The DLCA, which falls under the Department of Transport as a trading entity, is the sole producer of driver’s licences in South Africa.
The DLCA is currently in the final phase of designing a new South African driver’s licence card.
Mbalula said in the DLCA’s annual performance plan for 2021/2022 the new card is expected to be introduced midway through the financial year.
This means the new driver’s licences may be here later this year or early next year.
The transport minister said the DLCA plans to reduce the turnaround time of the production of driver’s licence cards through ‘atomising’ its productions processes.
The new licence cards will be closer aligned to international practices and incorporate new technologies. The actual design of the licence card will also be changed.
“The introduction of the new driving licence involves a new design of the driving licence card, and the re-engineering of processes to allow for agility and focus on delivering services efficiently and quickly,” the DLCA said.
“The project will allow for the adoption of digital technologies such as blockchain and other related technologies which will form the platform of an integrated transport system.”
The DLCA’s annual performance plan states that one of the group’s key priorities was to modernise the ‘driving licence production environment’.
This will include the purchasing of a new production machine that is capable of printing more modern licences, as well as the introduction of a new secure, high quality, and durable licence card.
While the card will still have to be approved by parliament, it is envisaged that the new design and the procurement of the machine will run concurrently, the DLCA said.
This news follows shortly after Mbalula met with the Gauteng MEC for transport and Gauteng licensing authorities about the challenges related to Driving Licence Testing Centres (DLTCs).
“Driving Licence Testing Centres (DLTCs) provide an important service to our motorists, as they are an important support system to enable mobility,” the transport minister said.
There are, however, pervasive challenges, particularly in Gauteng, related to issuing driver’s licenses.
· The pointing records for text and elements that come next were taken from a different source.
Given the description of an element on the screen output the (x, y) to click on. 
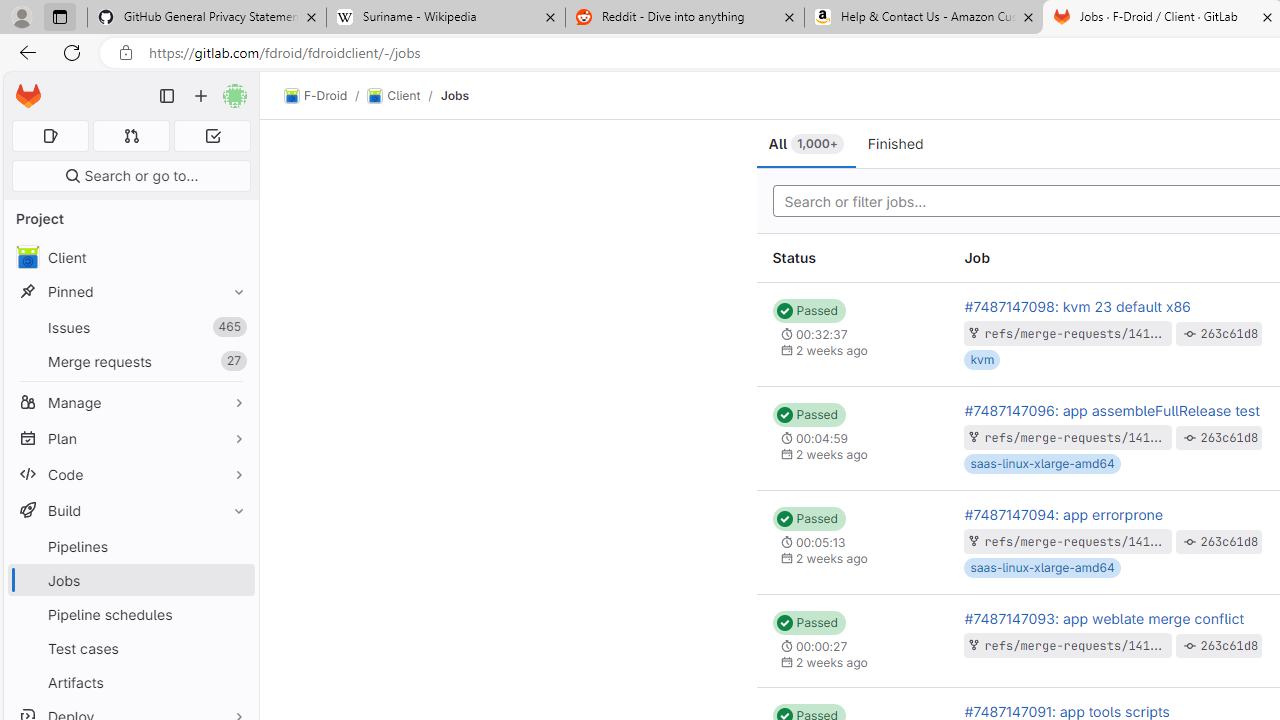
Test cases (130, 648)
Manage (130, 402)
Artifacts (130, 682)
Code (130, 474)
Merge requests27 (130, 361)
#7487147096: app assembleFullRelease test (1111, 410)
Suriname - Wikipedia (445, 17)
All 1,000+ (806, 143)
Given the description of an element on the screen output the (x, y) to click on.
“The difficulties experienced by citizens in booking slots through the online platform is a serious cause for concern,” Mbalula said.
“We are gravely concerned that preliminary investigations suggest that corruption is the principal driver of lack of availability of booking slots in various DLTCs across Gauteng.”
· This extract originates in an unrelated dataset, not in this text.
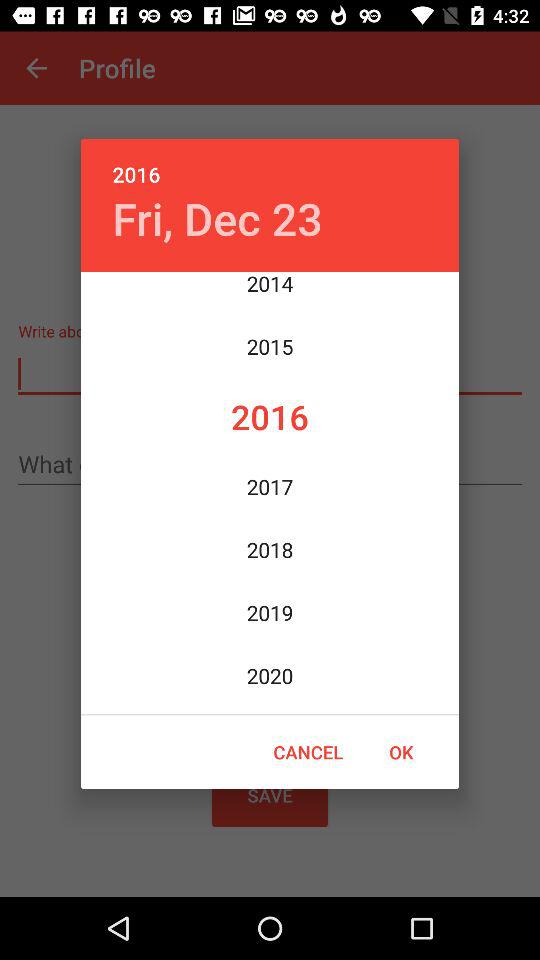
scroll until the ok (401, 751)
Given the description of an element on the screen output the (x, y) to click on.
He said problems at DLTCs impacted the livelihoods of those who require these services to put bread on the table.
“The onset of the COVID-19 pandemic laid bare these challenges, most of which are a consequence of corruption in the system,” said Mbalula.
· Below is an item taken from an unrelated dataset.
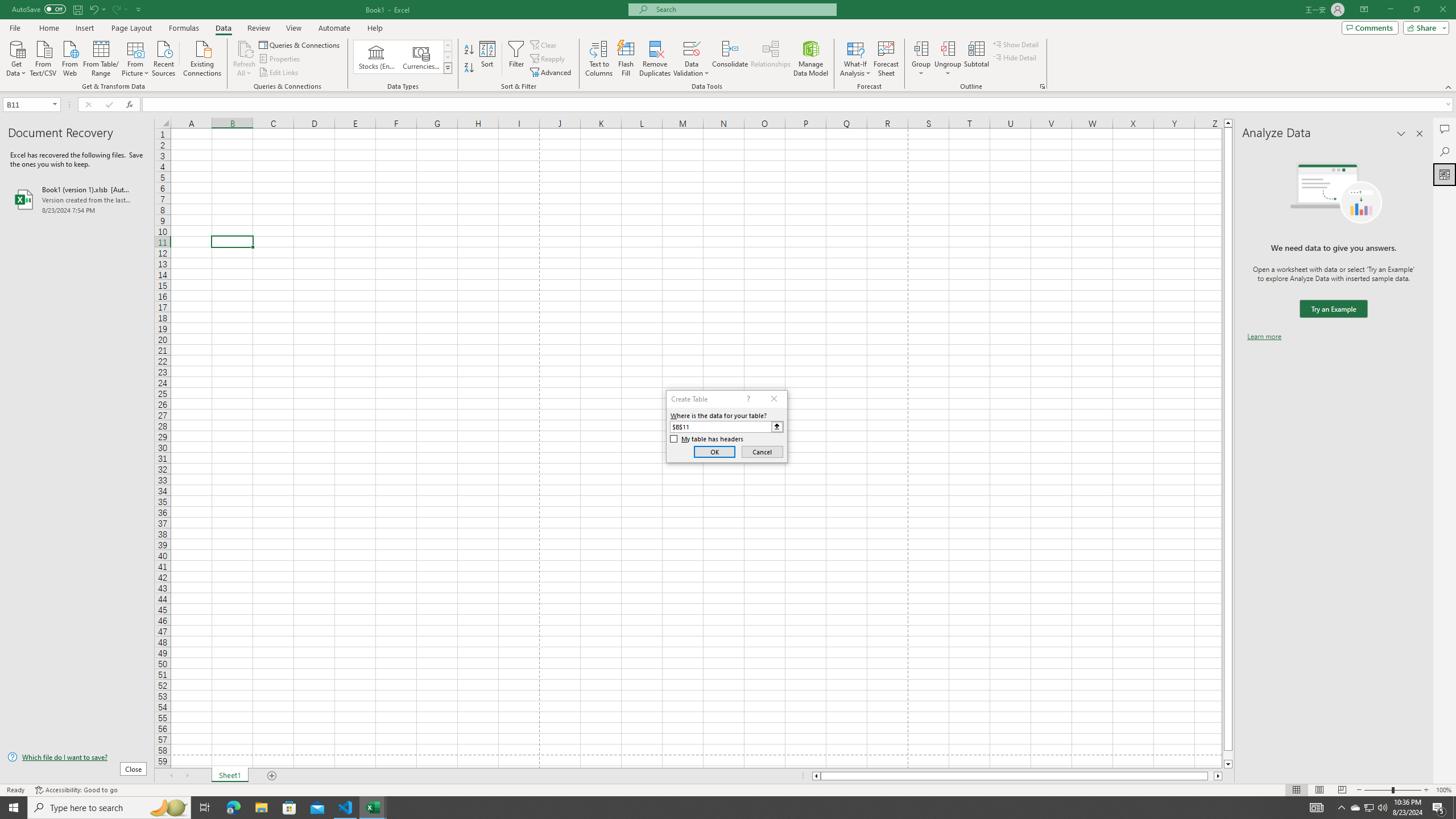
Row up (448, 45)
From Picture (135, 57)
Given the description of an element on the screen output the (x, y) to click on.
“The additional pressure has amplified these challenges and requires of us to move with speed and deliberate focus in addressing these.”
The aim of the meeting, Mbalula said, was to take stock of the challenges and agree on decisive interventions that effectively address the challenges facing Gauteng and its DLTCs.
The interventions must deliver a system that improves efficiency, eliminates corruption, and modernises processes to eliminate the need for end-users to queue at DLTCs.
“Post our engagements, we will unpack the modalities of these interventions and commit to firm time-lines on the rollout,” Mbalula said.
“We are paying particular attention to the rollout of online services in a manner that improves efficiencies and minimises the time the end-user spends in a queue.”
The ultimate end goal is to eliminate these queues once the full bouquet of online services has been successfully rolled out, the transport minister said.